When an API call updates a value in the Iceberg table, the API changes the value of the metadata_location parameter in the backend. The new value creates a new version of the table. Multiple existing versions of the table can generate an error. To resolve this error, delete earlier versions of the table.
Resolution
To clear earlier versions of the table, complete the following steps:
-
Use the GetTableVersions API to identify the earlier table versions for a given table.
-
Run the DeleteTableVersion or the BatchDeleteTableVersion API to delete the identified table versions.
-or-
Use the example script that appears below to delete earlier versions of all tables in a specific database.

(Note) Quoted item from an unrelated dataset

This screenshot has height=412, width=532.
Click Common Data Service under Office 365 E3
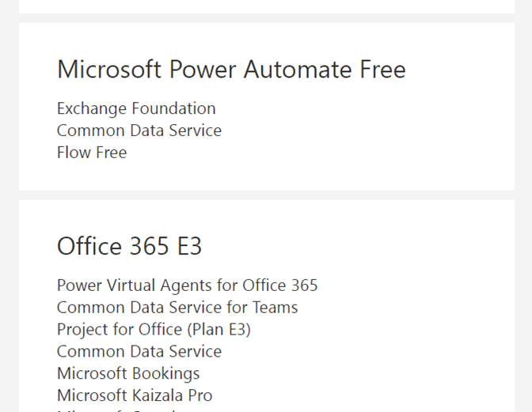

Note: Include the CatalogId and DatabaseName parameters to identify the name of the catalog and database that has the table versions.
import boto3
client = boto3.client('glue')
#Setting the required variables
CatalogId=your_account_number
DatabaseName=your_database_name
#Get the list of tables in a given database
table_database=client.get_tables(CatalogId=CatalogId,DatabaseName=DatabaseName)
t_list=[table_database['TableList'][i]['Name'] for i in range(0,len(table_database['TableList']))]
for TableName in t_list:
print("Deletion started for " + TableName)
#Get the list of all available versions for a given table
paginator = client.get_table_versions(CatalogId=CatalogId,DatabaseName=DatabaseName,TableName= TableName)
v_list=[ paginator['TableVersions'][i]['VersionId'] for i in range(0,len(paginator['TableVersions']))]
print(v_list)
#Delete all older versions
delete_all_old_versions = client.batch_delete_table_version(CatalogId=CatalogId,DatabaseName=DatabaseName,TableName= TableName,VersionIds=v_list[1:])
#Validate the list of remaining list
paginator = client.get_table_versions(CatalogId=CatalogId,DatabaseName=DatabaseName,TableName= TableName)
v_list=[ paginator['TableVersions'][i]['VersionId'] for i in range(0,len(paginator['TableVersions']))]
print(v_list)
print("Deletion ended for " + TableName)
Note: Replace your_account_number with your AWS account number. Replace your_database_name with the name of your database.